# [Required work]
Nothing in the records may be altered, and no picture may be included. Restate them in full.

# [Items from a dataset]
######
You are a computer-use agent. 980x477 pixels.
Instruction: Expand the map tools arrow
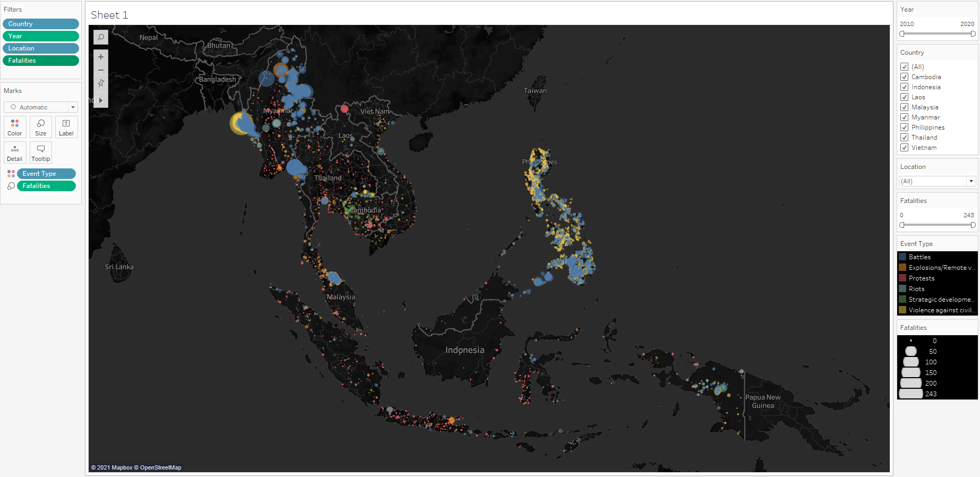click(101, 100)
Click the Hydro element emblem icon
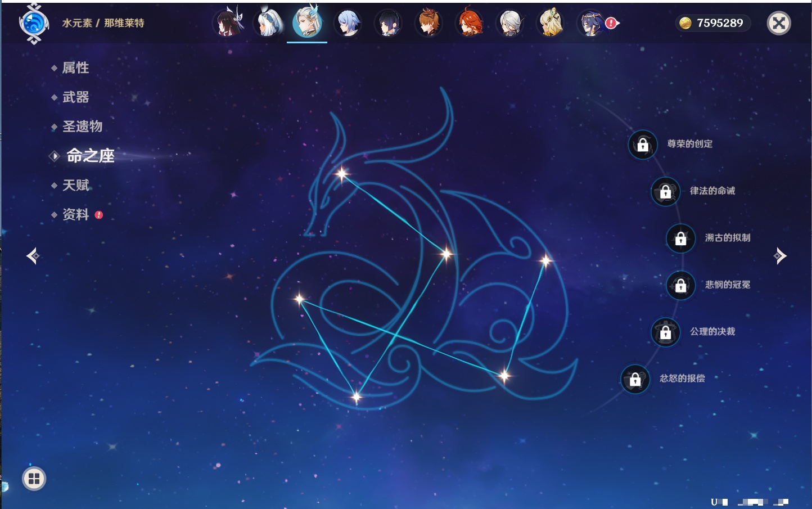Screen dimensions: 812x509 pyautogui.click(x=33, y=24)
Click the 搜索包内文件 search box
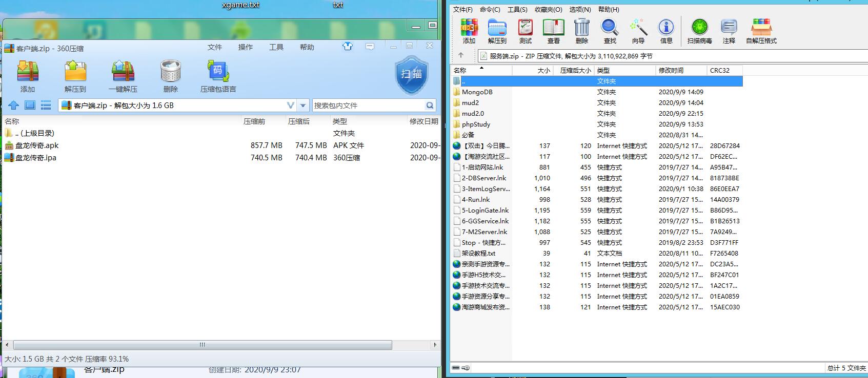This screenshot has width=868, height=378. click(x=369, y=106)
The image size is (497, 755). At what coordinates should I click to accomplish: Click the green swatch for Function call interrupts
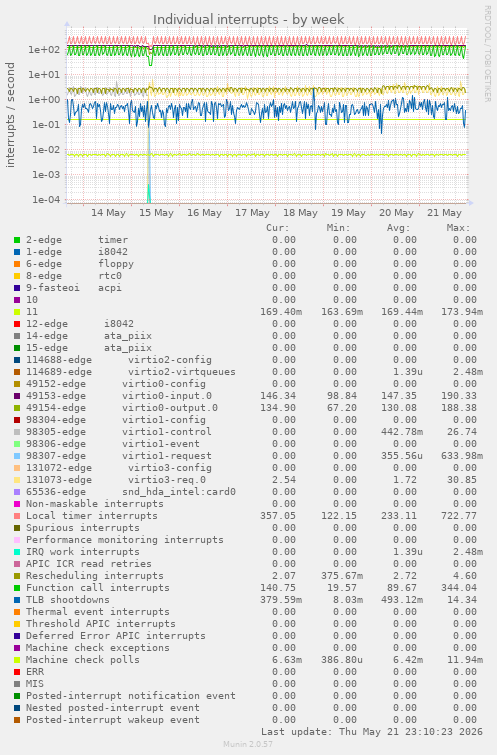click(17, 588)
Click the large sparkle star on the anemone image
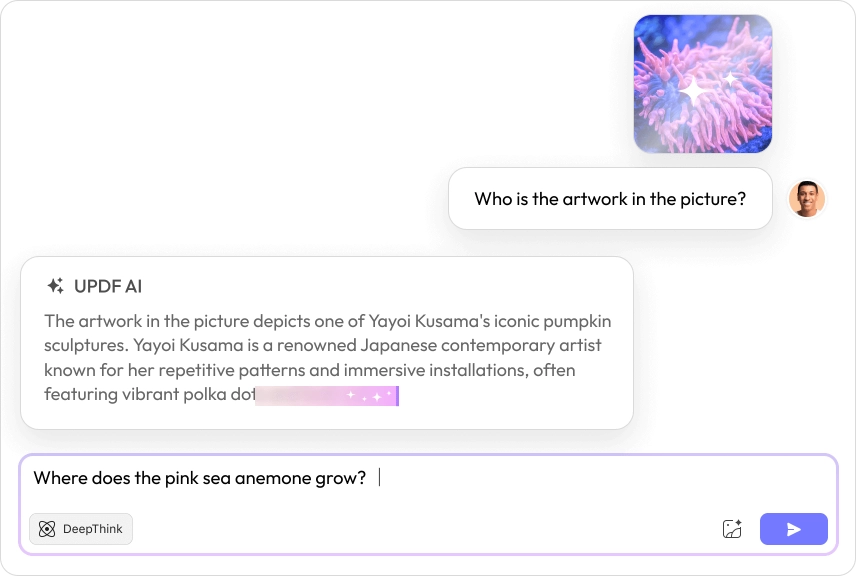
######
# [Answer space]
You are a computer-use agent. 980x477 pixels.
Instruction: Expand the map tools arrow
click(101, 100)
Click the Hydro element emblem icon
Screen dimensions: 812x509 pyautogui.click(x=33, y=24)
Click the 搜索包内文件 search box
This screenshot has width=868, height=378. click(x=369, y=106)
The image size is (497, 755). At what coordinates should I click to accomplish: Click the green swatch for Function call interrupts
click(17, 588)
Click the large sparkle star on the anemone image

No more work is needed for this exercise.